By Nrsimhananda das
If the purpose of bhakti is to love Krishna and all of his parts and parcels, no one exemplifies it more than Bhakti Charu Swami.
He lived by an unstated maxim that was demonstrated in all of his relationships: it was to love whoever was around to be loved. He didn’t just shower affection on his immediate peers; he was an equal-opportunity care-giver. Being in his presence, you got the idea that you were as important as any of his most intimate friends.
That “talent” was not “grown”; it was a manifestation of his spiritual nature. I recently told someone that the camera loved Maharaja. He could say anything on screen and would always come out smelling like (offered) roses. He had a “star” quality. Superstar, really. There was only one Bhakti Charu Swami in Iskcon; he is irreplaceable. His presence will continue through his lectures and activities, but, especially, in the disciples whom he nurtured and counseled.
There is a saying that like attracts like, so, maybe, there are some of his chelas who will partially fill the void left by his departure. Nothing will replace it entirely. If I were to be so bold as to offer any advice, it would be to fully indulge yourselves in that paralyzing sense of profound loss. It is an emblem of your love and dedication to your gurudev.
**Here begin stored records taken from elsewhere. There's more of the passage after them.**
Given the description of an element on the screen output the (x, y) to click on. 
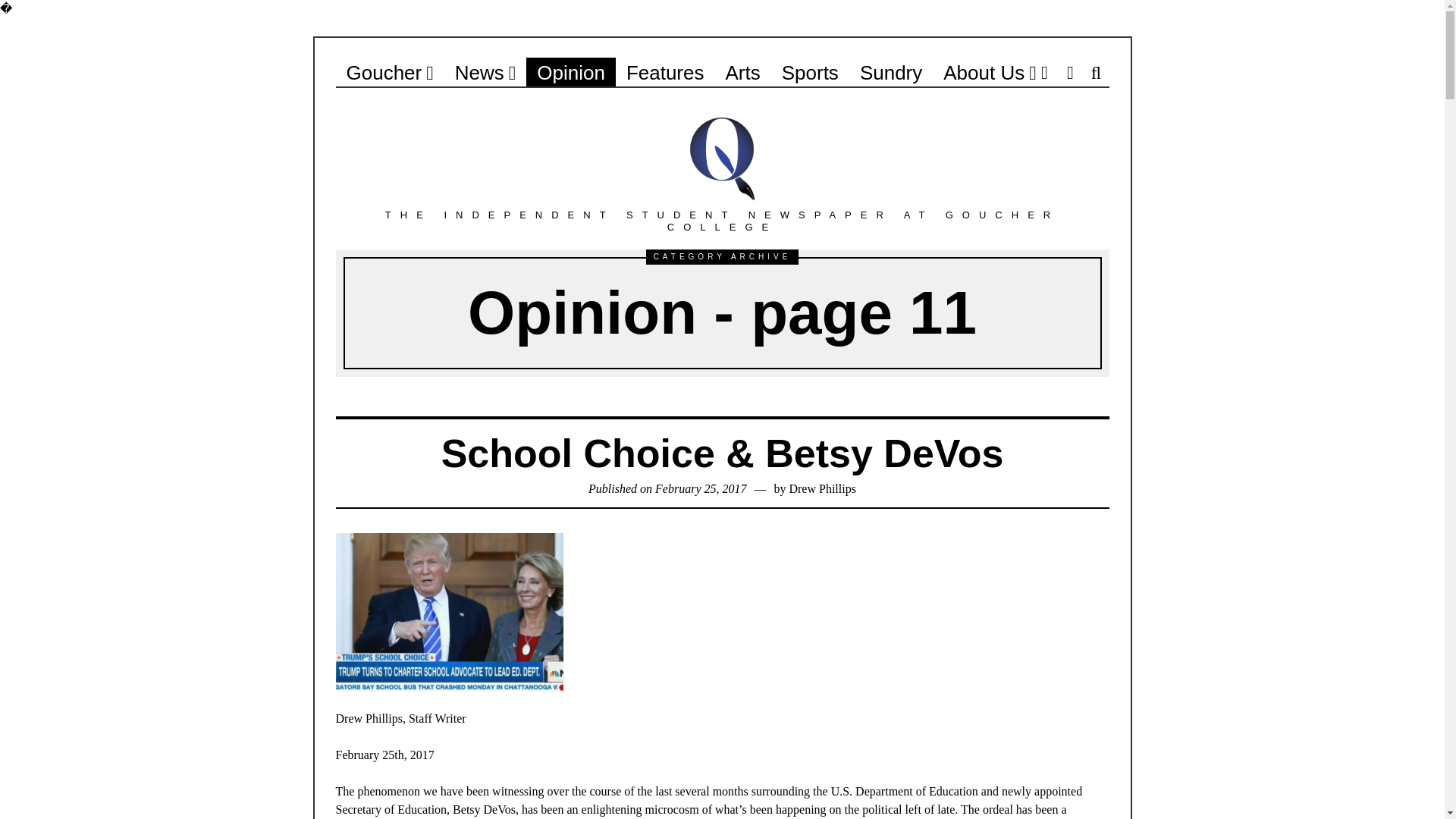
News (485, 72)
Features (664, 72)
Arts (742, 72)
Drew Phillips (822, 488)
About Us (989, 72)
Sundry (890, 72)
Sports (809, 72)
Goucher (389, 72)
Instagram (1070, 72)
Twitter (1043, 72)
Opinion (570, 72)
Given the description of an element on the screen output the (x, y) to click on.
In the future, it will be a memorable access to the gratitude and inspiration which you received by his physical presence.
Just a few days before he departed for the US, he called me in the wee hours of his night. “What are you doing up so early, Maharaja?” It was 2am IST. He was thinking how the society could put Srila Prabhupada more in the center. He was concerned for the future, and was unable to sleep just thinking about it. We spoke for half an hour. I consider that last conversation with him one of the great blessings of my life. He was so pure-hearted. I loved him. For him, Iskcon was his family – a found family, and we were all his brothers and sisters. The unspoken problem with found families is exactly the same as the problem with every other sort of family. There is no perfect structure, no single set of rules, that can guarantee that people will always be decent to each other, will ever not get their hearts broken. Maharaja knew this secret all too well. He wore his devotional heart on his sleeve – easy for anyone to see, appreciate, feel, and, also, hurt. It is what made him a moon among stars.